Flexibility is key when it comes to spending in retirement


Olde Hornet

Well-Known Member
https://retirementplans.vanguard.com/VGApp/pe/edufreshness/RetirementIncomeStrategies#/

A number of spending rules have been developed to simplify retirement plan calculations. We outline two below and suggest an additional one of our own.

“Dollar plus inflation” rule

The 4% spending rule is simple to follow: You withdraw 4% of your portfolio in your first year of retirement, then the same amount increased by the rate of inflation every year after that.

Your optimal withdrawal rate could be higher or lower than 4%, depending on your situation and how conservatively or aggressively your portfolio is invested. That’s why we use a broader label to define this strategy: the “dollar plus inflation” rule.

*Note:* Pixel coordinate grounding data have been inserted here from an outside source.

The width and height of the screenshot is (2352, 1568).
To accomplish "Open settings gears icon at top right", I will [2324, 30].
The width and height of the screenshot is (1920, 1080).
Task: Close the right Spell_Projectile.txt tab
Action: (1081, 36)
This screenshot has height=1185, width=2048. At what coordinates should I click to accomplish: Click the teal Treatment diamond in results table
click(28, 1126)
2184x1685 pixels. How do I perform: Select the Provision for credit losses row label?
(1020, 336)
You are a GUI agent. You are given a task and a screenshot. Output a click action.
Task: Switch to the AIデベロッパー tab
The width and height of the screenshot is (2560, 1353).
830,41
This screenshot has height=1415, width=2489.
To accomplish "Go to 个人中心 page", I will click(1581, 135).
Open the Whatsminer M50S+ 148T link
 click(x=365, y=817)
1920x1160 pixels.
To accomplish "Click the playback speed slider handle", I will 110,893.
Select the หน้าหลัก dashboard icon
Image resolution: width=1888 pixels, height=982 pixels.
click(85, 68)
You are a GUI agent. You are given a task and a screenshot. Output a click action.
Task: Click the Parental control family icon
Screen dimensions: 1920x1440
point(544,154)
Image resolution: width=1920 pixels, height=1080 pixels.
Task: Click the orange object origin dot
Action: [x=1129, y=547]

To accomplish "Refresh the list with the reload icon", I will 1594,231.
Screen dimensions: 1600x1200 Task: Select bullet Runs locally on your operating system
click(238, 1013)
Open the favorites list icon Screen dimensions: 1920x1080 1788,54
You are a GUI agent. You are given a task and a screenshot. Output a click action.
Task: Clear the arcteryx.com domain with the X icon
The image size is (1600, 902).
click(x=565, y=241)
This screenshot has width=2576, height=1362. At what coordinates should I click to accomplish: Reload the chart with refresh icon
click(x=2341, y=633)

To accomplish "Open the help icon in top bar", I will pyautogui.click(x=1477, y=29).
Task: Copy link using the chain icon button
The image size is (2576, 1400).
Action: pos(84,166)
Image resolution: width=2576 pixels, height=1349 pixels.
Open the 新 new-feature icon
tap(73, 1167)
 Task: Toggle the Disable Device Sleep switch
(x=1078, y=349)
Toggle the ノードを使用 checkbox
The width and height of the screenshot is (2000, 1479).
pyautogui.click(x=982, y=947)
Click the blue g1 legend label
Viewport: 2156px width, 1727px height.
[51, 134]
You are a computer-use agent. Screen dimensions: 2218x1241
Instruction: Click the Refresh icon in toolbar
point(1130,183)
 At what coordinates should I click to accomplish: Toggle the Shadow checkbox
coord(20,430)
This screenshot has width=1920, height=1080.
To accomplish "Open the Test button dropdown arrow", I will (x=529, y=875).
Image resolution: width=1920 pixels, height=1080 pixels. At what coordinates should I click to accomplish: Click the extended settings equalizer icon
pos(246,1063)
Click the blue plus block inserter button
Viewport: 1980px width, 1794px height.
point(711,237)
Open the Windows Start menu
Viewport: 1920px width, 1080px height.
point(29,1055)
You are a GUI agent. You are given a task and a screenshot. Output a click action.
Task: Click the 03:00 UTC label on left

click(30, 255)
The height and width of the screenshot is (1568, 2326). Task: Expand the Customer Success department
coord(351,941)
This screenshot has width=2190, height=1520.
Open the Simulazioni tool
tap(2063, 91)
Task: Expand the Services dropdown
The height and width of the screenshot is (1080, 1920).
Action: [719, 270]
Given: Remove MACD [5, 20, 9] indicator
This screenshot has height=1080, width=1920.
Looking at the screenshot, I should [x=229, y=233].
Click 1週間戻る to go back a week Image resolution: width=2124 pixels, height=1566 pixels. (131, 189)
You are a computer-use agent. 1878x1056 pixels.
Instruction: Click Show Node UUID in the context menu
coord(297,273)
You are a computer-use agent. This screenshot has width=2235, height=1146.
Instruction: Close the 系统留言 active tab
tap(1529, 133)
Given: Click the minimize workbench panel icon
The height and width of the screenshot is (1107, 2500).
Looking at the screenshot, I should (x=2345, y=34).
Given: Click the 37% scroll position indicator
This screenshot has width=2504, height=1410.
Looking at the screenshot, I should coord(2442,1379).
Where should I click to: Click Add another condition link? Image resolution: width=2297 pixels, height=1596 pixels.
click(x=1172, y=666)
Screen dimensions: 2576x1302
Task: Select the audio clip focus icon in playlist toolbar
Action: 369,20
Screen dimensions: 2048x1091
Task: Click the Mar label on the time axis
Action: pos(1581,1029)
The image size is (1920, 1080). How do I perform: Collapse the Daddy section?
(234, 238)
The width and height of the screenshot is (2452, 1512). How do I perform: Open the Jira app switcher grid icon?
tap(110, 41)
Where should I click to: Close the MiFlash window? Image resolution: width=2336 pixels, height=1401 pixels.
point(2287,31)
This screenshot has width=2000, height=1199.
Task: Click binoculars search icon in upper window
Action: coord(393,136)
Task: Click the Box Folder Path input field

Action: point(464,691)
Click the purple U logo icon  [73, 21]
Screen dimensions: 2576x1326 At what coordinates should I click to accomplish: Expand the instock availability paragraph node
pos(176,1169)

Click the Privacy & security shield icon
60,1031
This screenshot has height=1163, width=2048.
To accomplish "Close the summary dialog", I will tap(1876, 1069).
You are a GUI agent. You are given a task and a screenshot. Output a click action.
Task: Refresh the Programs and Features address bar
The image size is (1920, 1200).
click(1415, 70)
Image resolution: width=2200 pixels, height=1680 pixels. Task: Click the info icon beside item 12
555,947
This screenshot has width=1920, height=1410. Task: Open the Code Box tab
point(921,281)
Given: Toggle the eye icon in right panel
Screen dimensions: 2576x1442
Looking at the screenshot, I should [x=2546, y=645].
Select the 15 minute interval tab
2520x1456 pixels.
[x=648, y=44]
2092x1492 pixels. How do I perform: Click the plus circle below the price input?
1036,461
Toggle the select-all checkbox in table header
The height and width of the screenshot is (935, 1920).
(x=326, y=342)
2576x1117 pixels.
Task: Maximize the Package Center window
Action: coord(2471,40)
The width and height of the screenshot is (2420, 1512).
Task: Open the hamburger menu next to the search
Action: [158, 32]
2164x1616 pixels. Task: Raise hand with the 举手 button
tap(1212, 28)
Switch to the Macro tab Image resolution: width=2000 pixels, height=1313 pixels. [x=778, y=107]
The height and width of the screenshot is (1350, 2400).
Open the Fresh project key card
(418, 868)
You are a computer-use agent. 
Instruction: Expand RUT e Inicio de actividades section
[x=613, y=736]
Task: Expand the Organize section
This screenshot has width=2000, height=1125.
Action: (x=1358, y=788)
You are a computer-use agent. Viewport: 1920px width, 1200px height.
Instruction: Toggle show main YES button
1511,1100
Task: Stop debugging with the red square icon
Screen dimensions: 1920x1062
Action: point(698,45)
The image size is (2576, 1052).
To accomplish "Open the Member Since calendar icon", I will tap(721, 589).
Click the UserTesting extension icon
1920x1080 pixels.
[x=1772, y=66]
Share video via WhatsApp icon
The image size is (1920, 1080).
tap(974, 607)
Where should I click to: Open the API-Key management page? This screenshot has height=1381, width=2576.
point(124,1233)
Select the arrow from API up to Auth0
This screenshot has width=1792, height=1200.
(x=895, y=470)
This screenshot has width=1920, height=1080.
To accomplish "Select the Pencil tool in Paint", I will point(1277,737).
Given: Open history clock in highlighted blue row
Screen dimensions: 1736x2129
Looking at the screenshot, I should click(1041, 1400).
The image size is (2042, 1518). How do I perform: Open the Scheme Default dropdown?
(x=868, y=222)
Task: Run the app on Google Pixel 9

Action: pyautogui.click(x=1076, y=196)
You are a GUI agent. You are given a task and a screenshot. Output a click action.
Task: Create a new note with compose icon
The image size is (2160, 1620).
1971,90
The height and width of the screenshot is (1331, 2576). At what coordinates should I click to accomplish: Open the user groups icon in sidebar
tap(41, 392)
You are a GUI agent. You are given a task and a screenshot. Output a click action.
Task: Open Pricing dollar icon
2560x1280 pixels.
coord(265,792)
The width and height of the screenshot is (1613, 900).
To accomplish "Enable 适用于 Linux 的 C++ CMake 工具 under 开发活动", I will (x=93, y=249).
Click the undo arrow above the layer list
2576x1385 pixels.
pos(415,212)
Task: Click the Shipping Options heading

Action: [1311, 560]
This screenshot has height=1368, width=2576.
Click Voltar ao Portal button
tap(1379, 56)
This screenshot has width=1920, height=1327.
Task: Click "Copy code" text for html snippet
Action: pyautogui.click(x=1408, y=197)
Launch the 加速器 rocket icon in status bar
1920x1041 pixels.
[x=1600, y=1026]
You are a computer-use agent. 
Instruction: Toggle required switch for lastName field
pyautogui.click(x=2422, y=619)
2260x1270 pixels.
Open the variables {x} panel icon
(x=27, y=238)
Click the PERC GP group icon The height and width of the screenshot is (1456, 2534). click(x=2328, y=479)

“Percent of portfolio” rule

The 2007-08 financial crisis underscored the havoc that financial markets can wreak on even the best-laid retirement plans. Continuing to spend the same amount in inflation-adjusted terms under the dollar plus inflation rule made many recent retirees uncomfortable, and with good reason: The drop in the stock market significantly raised the chance they might outlive their savings.

The “percent of portfolio” rule aims to resolve this issue by taking market performance into account. Each year, you spend a set percentage of your prior year-end’s portfolio balance. The dollar amount available for you to spend will increase if the markets have done well and decrease if they haven’t. You won’t deplete your portfolio, but your annual spending could vary significantly depending on market returns. That might work for those willing to make big budget cuts during down markets, but not all retirees are able to do so.